Global TV ad spend will be over $195 billion in 2018 and grow to $210 billion by 2023, a Strategy Analytics report said.
The research report said that major advertisers have shifted ad spend away from digital advertising towards TV, audio and ecommerce, citing digital advertising’s lack of efficiency and concerns over brand security and fraud.
The U.S. is the largest television advertising market, accounting for nearly 36 percent of global TV ad spend in 2018.
The report indicates significant setback for digital advertising platforms such as Google, Facebook, Twitter, and several digital media publications.
Digital video will represent 20 percent of global video ad spend in 2023, despite being the fastest growing digital advertising category (+10.8 percent CAGR over 2018-2023), reaching nearly $51 billion in 2023.
U.K., which has been a leader in adoption of digital advertising and was the first country to see total digital advertising eclipse that of TV advertising, leads the pack in terms of digital’s share of total video accounting for 44 percent in 2023, followed by the U.S. (30 percent) and China (27 percent).
On a per capita basis, marketers will spend $67.27 per person on digital video advertising in the U.K. versus $65.76 in the U.S. in 2023.
Audience measurement agencies are evolving their tools to measure watching pattern among consumers, who are increasingly watching video across platforms, including mobile devices and connected TV screens.

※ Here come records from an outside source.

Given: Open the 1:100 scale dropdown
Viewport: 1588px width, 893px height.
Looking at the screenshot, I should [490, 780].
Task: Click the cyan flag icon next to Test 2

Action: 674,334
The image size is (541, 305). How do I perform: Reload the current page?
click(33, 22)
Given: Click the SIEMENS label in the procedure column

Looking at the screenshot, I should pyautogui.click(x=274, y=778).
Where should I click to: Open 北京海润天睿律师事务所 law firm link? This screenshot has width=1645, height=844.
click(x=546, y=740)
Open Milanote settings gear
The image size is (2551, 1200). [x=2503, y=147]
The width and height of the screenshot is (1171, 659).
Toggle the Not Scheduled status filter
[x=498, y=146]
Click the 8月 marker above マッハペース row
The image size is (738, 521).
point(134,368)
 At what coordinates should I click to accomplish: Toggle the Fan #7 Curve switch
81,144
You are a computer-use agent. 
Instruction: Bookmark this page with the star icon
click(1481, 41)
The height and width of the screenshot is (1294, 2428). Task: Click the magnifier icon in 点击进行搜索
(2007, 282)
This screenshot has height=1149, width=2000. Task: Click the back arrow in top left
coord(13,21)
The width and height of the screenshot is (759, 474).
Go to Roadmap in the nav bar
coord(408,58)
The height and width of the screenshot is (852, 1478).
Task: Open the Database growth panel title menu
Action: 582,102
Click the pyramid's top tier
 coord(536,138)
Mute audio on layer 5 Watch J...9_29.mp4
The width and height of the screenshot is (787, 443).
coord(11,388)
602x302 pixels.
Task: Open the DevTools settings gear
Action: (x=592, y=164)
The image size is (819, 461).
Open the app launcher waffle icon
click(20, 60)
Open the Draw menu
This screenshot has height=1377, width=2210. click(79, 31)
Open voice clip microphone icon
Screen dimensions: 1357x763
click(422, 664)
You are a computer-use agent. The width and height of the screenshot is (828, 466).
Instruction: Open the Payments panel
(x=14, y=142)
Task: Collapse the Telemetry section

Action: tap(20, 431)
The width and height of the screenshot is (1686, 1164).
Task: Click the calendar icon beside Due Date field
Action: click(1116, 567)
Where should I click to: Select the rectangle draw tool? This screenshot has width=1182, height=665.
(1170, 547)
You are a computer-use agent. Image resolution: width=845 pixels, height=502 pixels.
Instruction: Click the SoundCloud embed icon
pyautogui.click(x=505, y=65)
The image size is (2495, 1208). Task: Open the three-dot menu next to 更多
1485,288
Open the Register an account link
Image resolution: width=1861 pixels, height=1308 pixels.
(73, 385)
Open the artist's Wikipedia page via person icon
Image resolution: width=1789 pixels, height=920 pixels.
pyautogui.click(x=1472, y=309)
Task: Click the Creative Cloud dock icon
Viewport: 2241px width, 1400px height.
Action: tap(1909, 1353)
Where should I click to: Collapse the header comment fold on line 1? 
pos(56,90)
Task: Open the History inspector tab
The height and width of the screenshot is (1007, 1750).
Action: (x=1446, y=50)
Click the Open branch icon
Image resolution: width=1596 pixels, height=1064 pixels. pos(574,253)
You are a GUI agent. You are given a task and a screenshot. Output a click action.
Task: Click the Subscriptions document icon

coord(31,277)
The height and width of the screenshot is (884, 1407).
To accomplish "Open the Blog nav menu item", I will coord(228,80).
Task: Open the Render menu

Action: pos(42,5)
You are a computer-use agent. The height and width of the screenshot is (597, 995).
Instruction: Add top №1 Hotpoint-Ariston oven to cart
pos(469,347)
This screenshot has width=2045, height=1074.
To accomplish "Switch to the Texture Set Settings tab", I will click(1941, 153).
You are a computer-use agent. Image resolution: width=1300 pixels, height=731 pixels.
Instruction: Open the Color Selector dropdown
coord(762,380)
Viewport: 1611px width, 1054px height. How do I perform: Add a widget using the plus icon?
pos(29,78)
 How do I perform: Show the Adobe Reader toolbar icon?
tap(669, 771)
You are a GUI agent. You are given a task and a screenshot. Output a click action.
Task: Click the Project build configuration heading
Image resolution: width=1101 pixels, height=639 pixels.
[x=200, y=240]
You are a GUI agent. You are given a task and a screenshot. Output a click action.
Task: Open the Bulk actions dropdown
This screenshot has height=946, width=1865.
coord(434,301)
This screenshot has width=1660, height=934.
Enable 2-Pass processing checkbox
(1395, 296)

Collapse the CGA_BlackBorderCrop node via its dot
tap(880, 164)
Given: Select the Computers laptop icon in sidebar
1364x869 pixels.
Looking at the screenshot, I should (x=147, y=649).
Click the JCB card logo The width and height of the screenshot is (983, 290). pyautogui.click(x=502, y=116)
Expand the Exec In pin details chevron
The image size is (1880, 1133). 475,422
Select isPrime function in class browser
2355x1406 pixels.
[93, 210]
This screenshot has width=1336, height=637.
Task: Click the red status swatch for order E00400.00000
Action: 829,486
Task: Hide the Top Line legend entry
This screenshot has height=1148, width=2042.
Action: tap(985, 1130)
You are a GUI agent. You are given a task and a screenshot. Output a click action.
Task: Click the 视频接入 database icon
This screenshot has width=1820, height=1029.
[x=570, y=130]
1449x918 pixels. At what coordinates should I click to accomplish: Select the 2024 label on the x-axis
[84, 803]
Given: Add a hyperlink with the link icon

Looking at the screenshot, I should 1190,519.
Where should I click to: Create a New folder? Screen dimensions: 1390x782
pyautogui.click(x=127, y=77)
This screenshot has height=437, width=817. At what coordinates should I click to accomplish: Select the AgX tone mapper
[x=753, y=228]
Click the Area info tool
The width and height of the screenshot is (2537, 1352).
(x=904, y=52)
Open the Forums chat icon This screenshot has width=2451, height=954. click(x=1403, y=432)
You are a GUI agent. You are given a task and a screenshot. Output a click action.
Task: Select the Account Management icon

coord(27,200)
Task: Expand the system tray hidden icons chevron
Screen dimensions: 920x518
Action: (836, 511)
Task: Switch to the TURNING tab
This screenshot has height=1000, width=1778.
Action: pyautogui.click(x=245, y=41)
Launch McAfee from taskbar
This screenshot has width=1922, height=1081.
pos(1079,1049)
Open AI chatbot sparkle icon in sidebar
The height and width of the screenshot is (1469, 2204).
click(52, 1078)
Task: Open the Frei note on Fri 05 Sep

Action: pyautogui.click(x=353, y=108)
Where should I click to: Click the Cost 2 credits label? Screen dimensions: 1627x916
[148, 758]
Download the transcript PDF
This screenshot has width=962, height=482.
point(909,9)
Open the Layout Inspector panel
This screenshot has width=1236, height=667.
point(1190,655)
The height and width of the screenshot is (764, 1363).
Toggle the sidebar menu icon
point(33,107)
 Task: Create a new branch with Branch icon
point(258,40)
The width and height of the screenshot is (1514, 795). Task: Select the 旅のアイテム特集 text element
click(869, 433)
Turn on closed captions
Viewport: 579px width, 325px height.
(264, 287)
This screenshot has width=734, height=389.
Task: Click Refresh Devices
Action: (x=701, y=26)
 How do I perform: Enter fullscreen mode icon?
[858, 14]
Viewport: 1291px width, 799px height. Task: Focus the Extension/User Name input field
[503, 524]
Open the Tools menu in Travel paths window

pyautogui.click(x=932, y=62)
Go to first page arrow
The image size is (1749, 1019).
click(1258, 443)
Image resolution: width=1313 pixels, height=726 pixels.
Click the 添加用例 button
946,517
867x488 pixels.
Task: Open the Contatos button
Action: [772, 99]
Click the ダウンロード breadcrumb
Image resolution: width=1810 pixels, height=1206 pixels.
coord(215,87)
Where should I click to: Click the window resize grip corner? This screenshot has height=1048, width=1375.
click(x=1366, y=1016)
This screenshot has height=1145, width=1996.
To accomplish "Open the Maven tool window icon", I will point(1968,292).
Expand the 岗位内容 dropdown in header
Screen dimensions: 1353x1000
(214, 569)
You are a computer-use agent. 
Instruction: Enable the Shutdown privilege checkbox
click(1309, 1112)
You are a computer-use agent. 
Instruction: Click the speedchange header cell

Cross-device measurement solutions are still geared towards reach-based metrics. “No media can provide reach better than television in a fragmented online world,” Michael Goodman, director, Television & Media Strategies at Strategy Analytics, said.
Nitesh Patel, director, Wireless Media Strategies, said traditional TV ad sales will continue to dominate for the foreseeable future, while concerns about brand safety, viewability, fraud, and the impact of GDPR will be address by digital advertisers.